● **Problem to work on**: Convert everything from the line containing "Click the Noise slider handle" down to the end of the entries into a JSON list of strings, one string per line, skipping blank lines and omitting the pictures.

● **Records for processing**:
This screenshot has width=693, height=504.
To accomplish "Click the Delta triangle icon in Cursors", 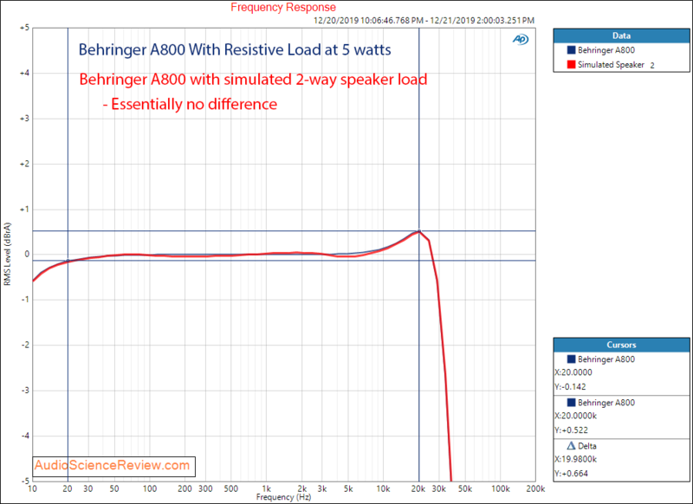I will point(572,443).
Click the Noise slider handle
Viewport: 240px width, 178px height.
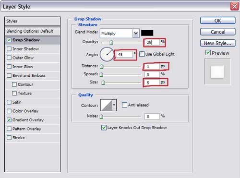pyautogui.click(x=101, y=117)
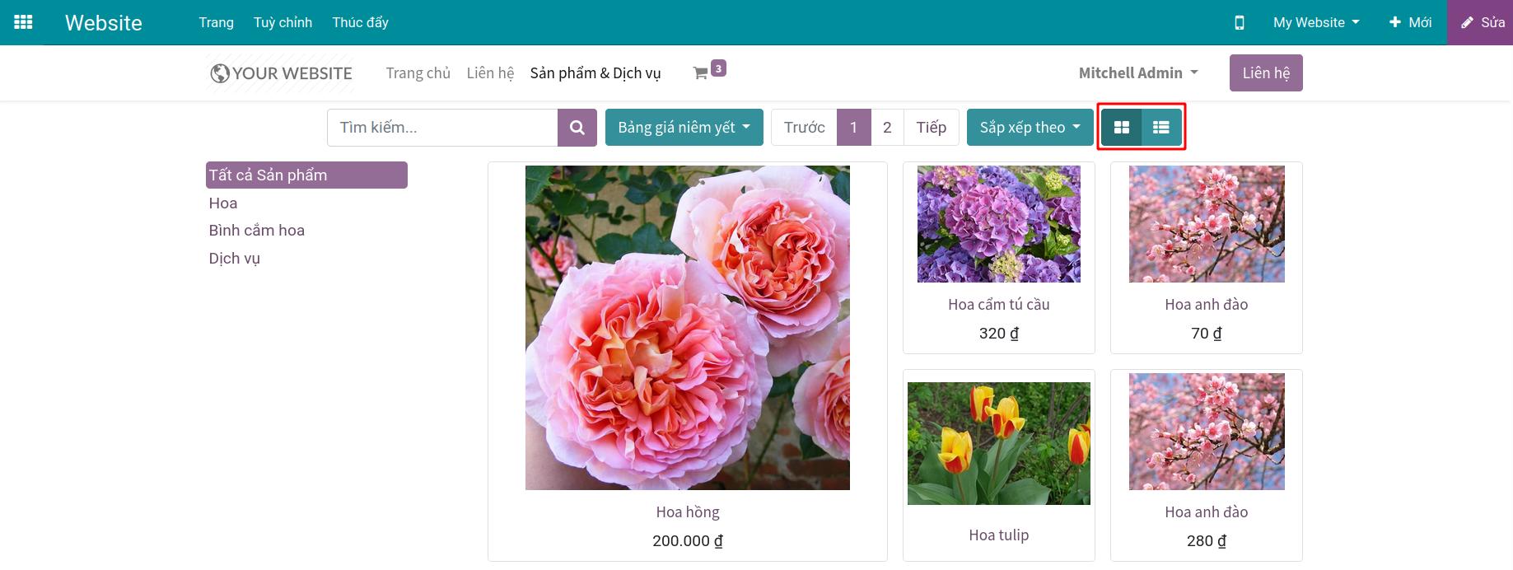Open the Hoa tulip product thumbnail
Screen dimensions: 1513x570
pyautogui.click(x=998, y=443)
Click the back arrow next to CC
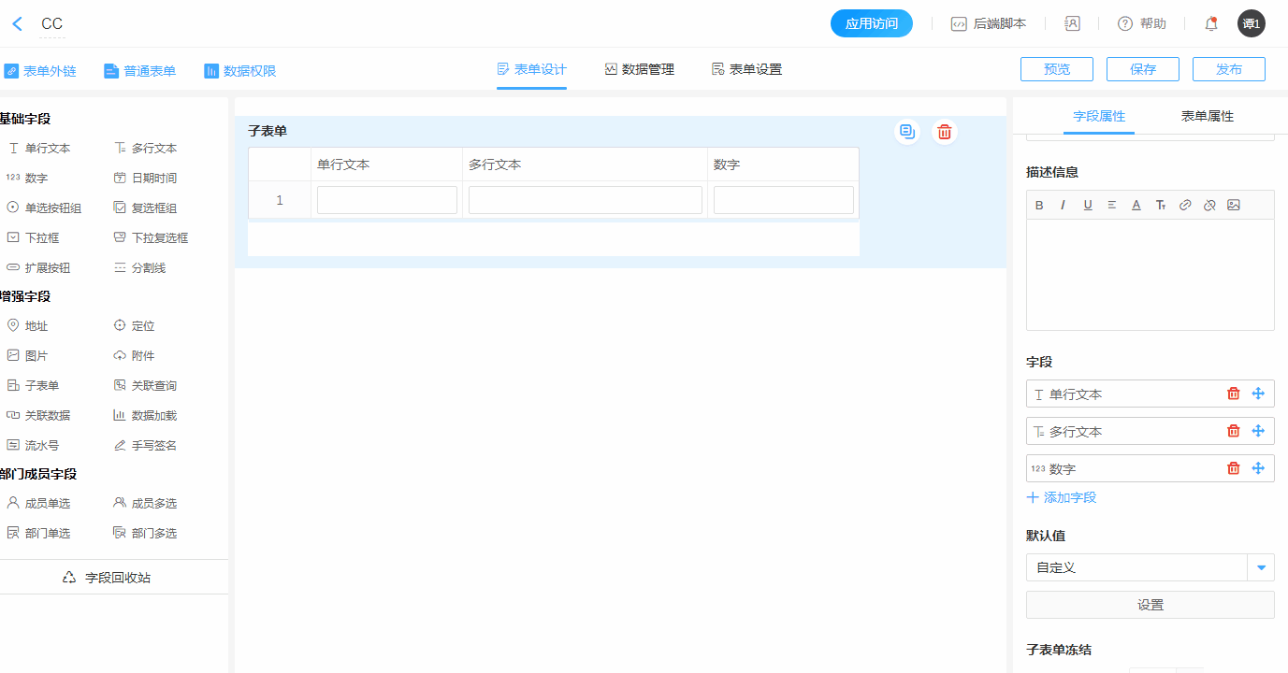1288x673 pixels. pos(17,24)
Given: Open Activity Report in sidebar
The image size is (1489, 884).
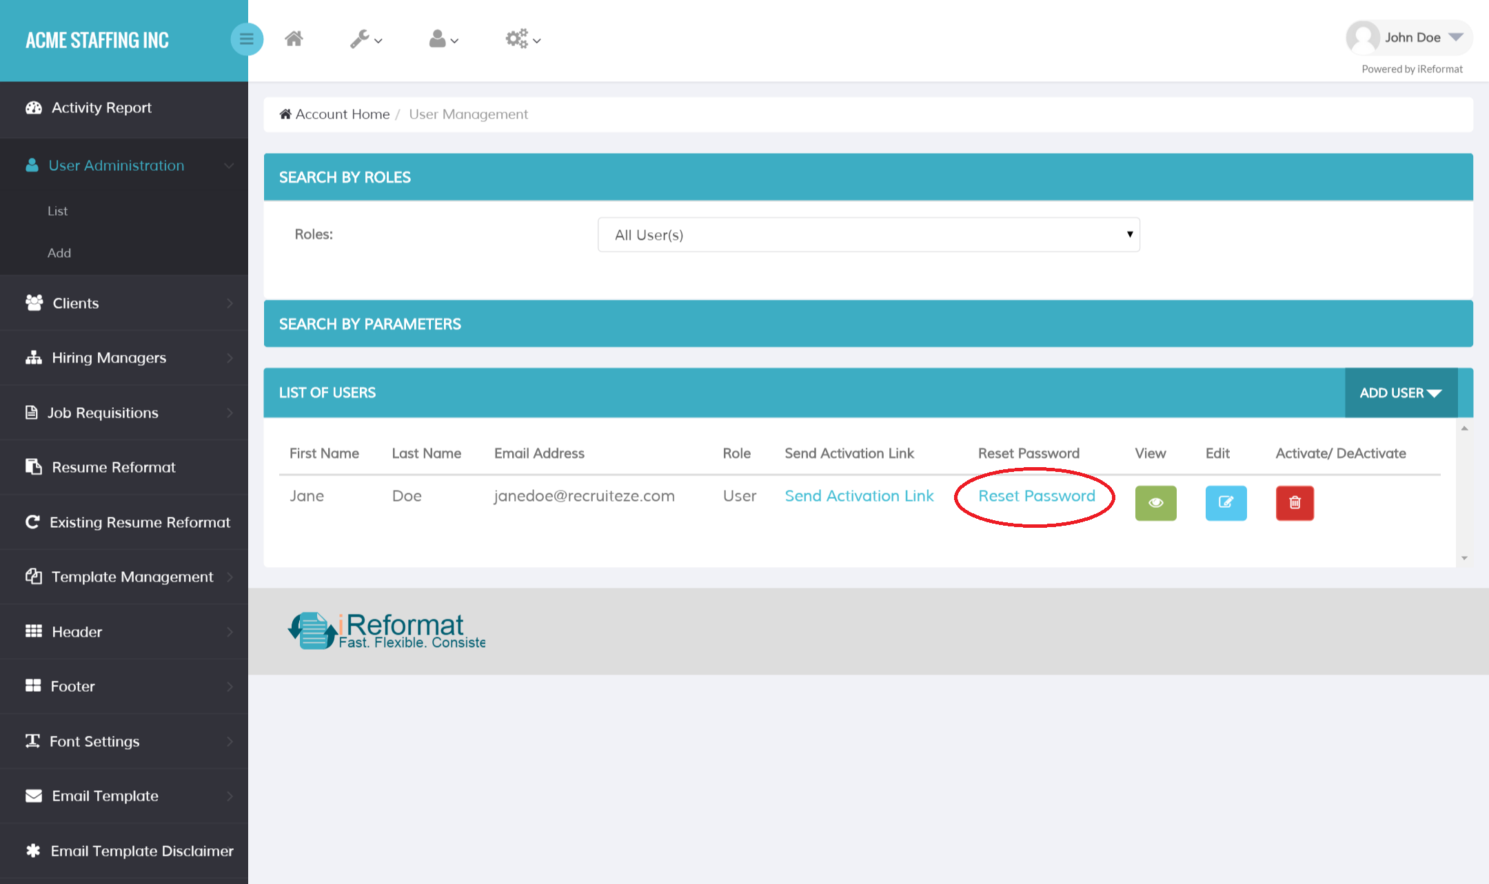Looking at the screenshot, I should click(x=101, y=108).
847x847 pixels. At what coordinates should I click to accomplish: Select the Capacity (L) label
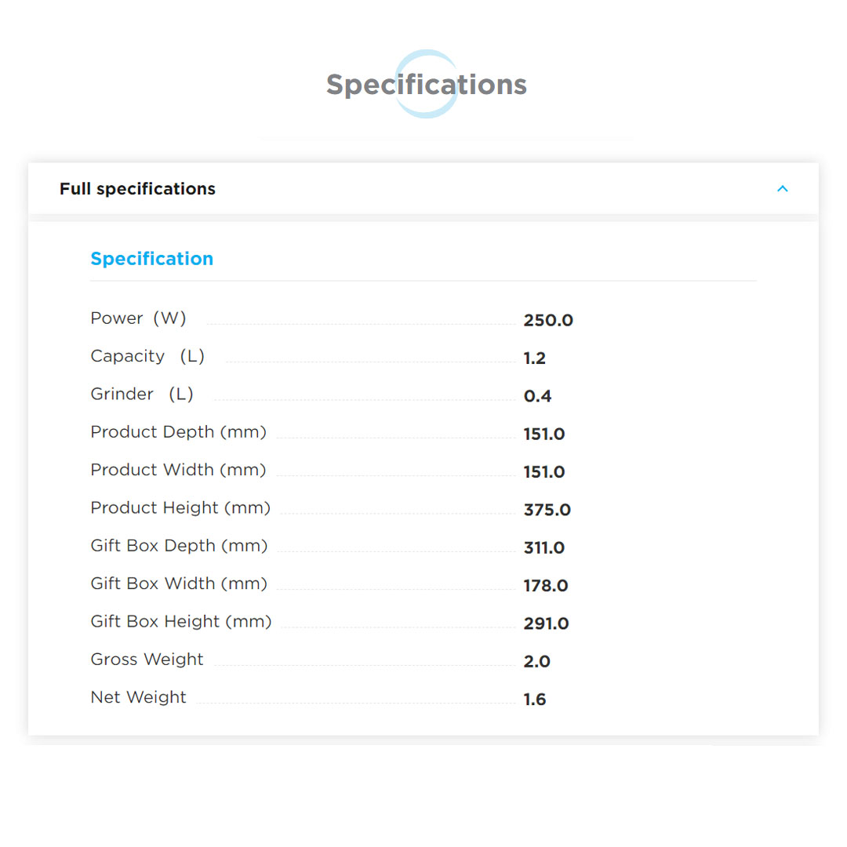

● **Task result**:
[
  "Click the Noise slider handle",
  "Viewport: 240px width, 178px height.",
  "pyautogui.click(x=101, y=117)",
  "Open the Hoa tulip product thumbnail",
  "Screen dimensions: 1513x570",
  "pyautogui.click(x=998, y=443)",
  "Click the back arrow next to CC",
  "1288x673 pixels. pos(17,24)",
  "Given: Open Activity Report in sidebar",
  "The image size is (1489, 884).",
  "Looking at the screenshot, I should click(x=101, y=108).",
  "847x847 pixels. At what coordinates should I click to accomplish: Select the Capacity (L) label"
]